When is a breach not a breach? When there are too many unanswered questions, apparently. Have I Been pwned (HIBP), the database of breaches, is owned and operated by Troy Hunt who performs due diligence on each breach before adding it to HIBP. A recent supposed breach of Badoo account information was presented as a breach to Hunt who then did his normal checking and cross checking of the data to verify its veracity. Hunt, unfortunately, could not come to a definitive conclusion about whether the data actually came from Badoo. Per Hunt:
“[S]ometimes there are breaches where I just can’t be certain of the authenticity, yet there are many indicators which point to an actual breach. The incident sits in that grey area between “very unlikely to be legitimate” and “almost certainly legitimate”.”
Hunt’s post on the analysis of the ‘Badoo’ data and his introduction of ‘unverified breaches’ can be found here, but whether a breach is a verified or unverified breach seems to boil down to these basic factors:
- The service provider confirms (or denies) there was a breach
- The data itself is consistent and has sufficient detail (or not)
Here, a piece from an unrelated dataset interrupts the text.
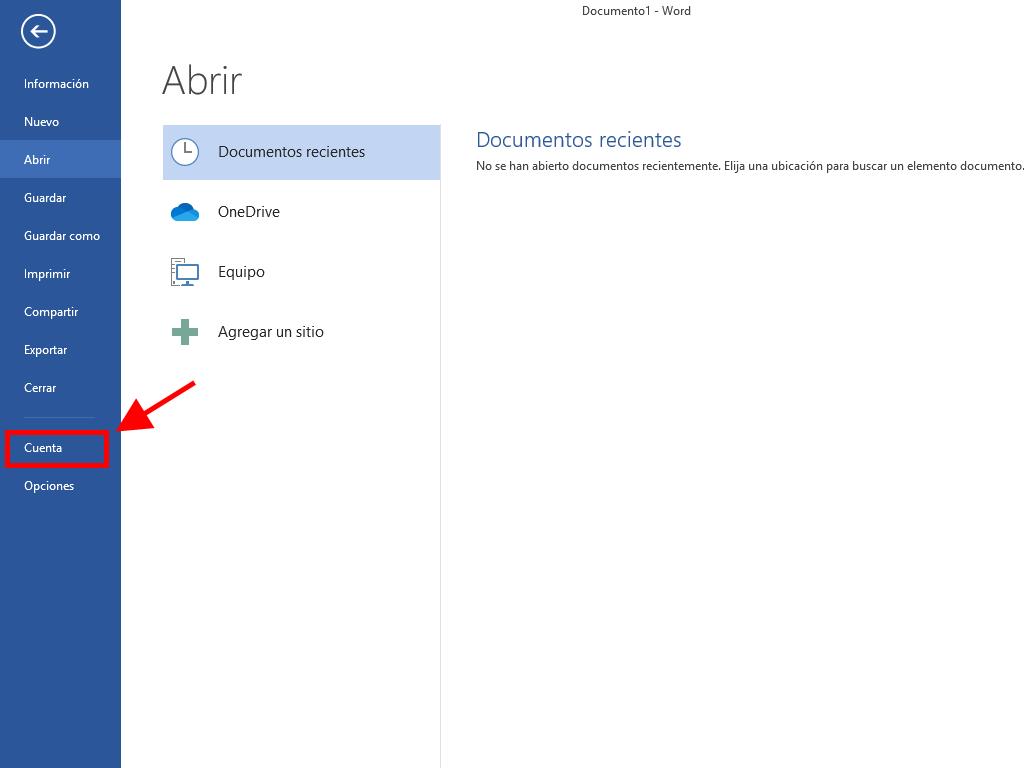Open the Guardar como page

coord(62,236)
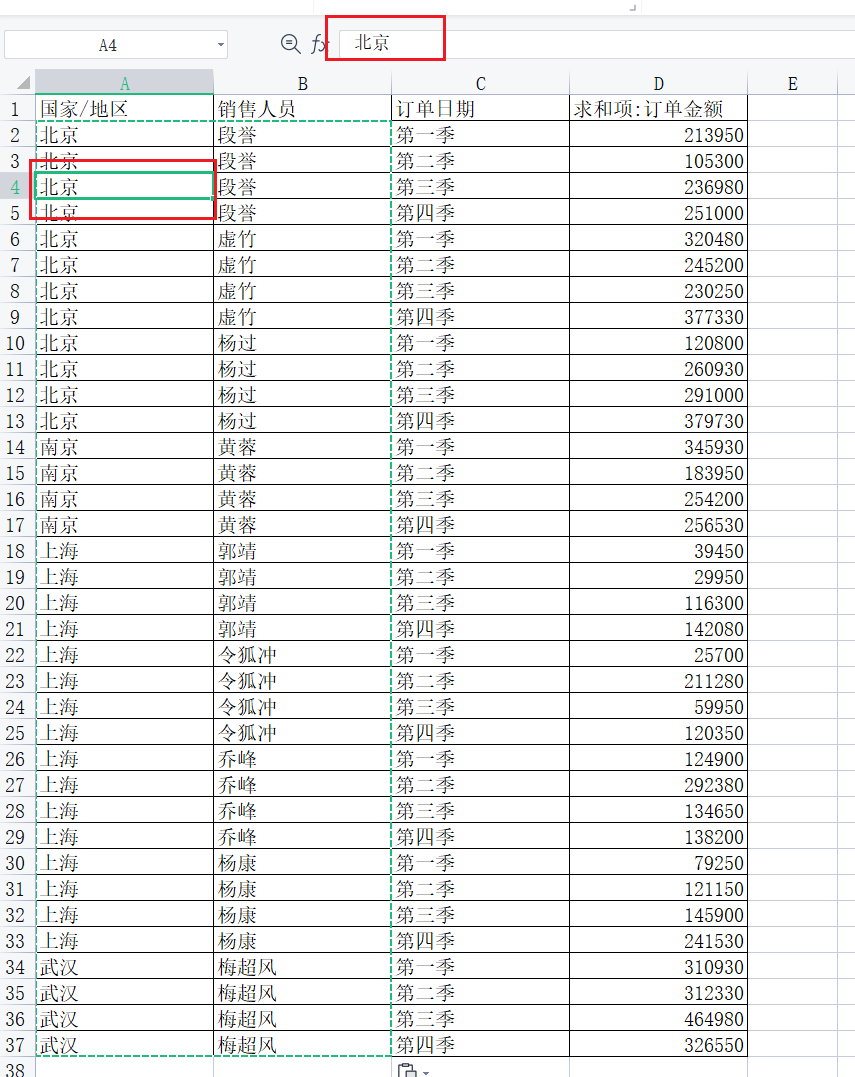Select row 1 header
The image size is (855, 1077).
click(16, 109)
- There is confirmation (or denial) of data accuracy from breached users
- Testing of the data against the site’s password reset tool is successful (or not)
If it does not pass all of these tests but looks like data from something then best be safe and report it, even if it has to be qualified as unverified.
What does this mean to end users? Despite the new ‘unverified breaches’ category, I see the end result for the user as the same; you need to change your password and change it now. Changing your password because it might be used by someone else has now become the Internet equivalent of turning around at the end of the block and driving back home to see if you left the iron on. Just do it, it’s usually really simple, and you’ll sleep (and drive) better.